Instructions for the task: Only one stretch of the data below is wanted: the lines from the one with "Viewport: 900px width, 470px" through the one with "Given: Click the Green Zone link", repeated exactly.

Data to use:
● ● ● ● ● ● ●

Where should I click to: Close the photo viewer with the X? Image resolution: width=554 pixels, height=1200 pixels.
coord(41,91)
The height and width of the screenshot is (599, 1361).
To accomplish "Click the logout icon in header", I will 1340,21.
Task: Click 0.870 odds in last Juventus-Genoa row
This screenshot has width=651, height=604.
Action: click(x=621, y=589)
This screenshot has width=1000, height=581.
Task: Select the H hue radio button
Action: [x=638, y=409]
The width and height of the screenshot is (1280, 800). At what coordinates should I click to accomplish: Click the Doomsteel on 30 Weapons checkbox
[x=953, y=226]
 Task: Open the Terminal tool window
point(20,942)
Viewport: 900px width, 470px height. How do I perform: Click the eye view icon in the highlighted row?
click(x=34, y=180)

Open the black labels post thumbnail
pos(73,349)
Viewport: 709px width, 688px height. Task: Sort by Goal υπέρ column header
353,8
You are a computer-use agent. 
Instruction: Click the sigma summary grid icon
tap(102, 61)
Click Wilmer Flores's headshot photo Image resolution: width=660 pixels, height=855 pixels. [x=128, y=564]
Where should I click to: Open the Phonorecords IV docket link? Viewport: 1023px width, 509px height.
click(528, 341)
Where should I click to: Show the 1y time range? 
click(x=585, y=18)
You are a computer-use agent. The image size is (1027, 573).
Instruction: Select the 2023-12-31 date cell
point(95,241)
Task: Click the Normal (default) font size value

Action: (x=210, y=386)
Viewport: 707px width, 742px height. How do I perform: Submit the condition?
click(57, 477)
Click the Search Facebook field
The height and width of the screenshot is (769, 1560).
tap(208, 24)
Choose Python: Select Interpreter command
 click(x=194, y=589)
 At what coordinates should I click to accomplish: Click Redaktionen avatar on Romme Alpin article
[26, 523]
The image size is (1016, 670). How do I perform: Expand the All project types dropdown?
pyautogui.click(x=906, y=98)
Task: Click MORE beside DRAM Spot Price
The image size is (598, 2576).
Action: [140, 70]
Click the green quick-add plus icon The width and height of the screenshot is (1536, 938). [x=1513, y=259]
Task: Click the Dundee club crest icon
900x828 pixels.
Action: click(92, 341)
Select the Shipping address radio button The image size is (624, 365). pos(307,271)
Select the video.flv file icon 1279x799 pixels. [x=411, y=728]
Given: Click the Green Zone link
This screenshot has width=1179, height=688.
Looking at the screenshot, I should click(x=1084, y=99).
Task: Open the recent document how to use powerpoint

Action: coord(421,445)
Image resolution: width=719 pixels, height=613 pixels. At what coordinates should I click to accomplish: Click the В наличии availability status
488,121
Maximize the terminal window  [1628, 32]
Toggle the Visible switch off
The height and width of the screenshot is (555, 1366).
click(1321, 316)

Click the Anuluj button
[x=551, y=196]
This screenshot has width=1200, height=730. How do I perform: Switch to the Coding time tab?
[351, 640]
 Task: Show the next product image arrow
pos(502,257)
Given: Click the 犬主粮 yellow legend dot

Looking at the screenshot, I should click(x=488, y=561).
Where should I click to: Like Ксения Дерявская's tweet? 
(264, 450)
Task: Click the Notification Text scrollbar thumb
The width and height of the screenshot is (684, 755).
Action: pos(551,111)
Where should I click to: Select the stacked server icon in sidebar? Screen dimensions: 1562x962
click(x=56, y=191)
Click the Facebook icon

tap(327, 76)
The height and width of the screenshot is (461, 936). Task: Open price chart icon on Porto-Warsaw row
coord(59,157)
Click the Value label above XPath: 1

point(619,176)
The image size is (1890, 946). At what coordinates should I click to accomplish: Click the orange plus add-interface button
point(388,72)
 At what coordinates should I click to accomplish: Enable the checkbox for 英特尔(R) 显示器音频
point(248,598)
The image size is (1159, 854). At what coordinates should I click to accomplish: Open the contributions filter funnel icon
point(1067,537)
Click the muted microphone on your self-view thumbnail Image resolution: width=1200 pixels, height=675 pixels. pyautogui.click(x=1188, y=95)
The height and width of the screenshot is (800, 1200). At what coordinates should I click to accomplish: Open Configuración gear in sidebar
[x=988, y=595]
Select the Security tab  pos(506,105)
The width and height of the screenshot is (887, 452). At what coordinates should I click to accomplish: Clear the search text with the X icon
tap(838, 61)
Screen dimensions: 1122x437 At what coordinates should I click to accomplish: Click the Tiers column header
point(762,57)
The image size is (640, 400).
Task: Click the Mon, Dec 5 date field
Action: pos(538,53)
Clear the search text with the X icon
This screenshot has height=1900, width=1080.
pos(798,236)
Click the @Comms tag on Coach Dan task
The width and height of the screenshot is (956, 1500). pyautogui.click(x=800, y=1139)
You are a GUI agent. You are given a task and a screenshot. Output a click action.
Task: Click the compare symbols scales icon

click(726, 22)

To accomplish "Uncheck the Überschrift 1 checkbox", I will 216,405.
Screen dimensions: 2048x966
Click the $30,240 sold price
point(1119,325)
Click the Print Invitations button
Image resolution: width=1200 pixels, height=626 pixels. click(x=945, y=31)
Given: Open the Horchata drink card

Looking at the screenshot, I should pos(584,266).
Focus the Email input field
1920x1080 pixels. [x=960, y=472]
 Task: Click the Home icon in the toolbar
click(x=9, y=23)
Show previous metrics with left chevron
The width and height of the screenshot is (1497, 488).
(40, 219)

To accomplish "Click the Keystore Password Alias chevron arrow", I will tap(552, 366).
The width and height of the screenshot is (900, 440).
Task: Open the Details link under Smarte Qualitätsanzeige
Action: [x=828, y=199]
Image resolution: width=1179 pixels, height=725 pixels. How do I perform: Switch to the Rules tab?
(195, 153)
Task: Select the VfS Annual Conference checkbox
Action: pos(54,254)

● ● ● ● ● ● ●

Written solution:
Viewport: 900px width, 470px height. How do I perform: Click the eye view icon in the highlighted row?
click(x=34, y=180)

Open the black labels post thumbnail
pos(73,349)
Viewport: 709px width, 688px height. Task: Sort by Goal υπέρ column header
353,8
You are a computer-use agent. 
Instruction: Click the sigma summary grid icon
tap(102, 61)
Click Wilmer Flores's headshot photo Image resolution: width=660 pixels, height=855 pixels. [x=128, y=564]
Where should I click to: Open the Phonorecords IV docket link? Viewport: 1023px width, 509px height.
click(528, 341)
Where should I click to: Show the 1y time range? 
click(x=585, y=18)
You are a computer-use agent. The image size is (1027, 573).
Instruction: Select the 2023-12-31 date cell
point(95,241)
Task: Click the Normal (default) font size value

Action: (x=210, y=386)
Viewport: 707px width, 742px height. How do I perform: Submit the condition?
click(57, 477)
Click the Search Facebook field
The height and width of the screenshot is (769, 1560).
tap(208, 24)
Choose Python: Select Interpreter command
 click(x=194, y=589)
 At what coordinates should I click to accomplish: Click Redaktionen avatar on Romme Alpin article
[26, 523]
The image size is (1016, 670). How do I perform: Expand the All project types dropdown?
pyautogui.click(x=906, y=98)
Task: Click MORE beside DRAM Spot Price
The image size is (598, 2576).
Action: [140, 70]
Click the green quick-add plus icon The width and height of the screenshot is (1536, 938). [x=1513, y=259]
Task: Click the Dundee club crest icon
900x828 pixels.
Action: click(92, 341)
Select the Shipping address radio button The image size is (624, 365). pos(307,271)
Select the video.flv file icon 1279x799 pixels. [x=411, y=728]
Given: Click the Green Zone link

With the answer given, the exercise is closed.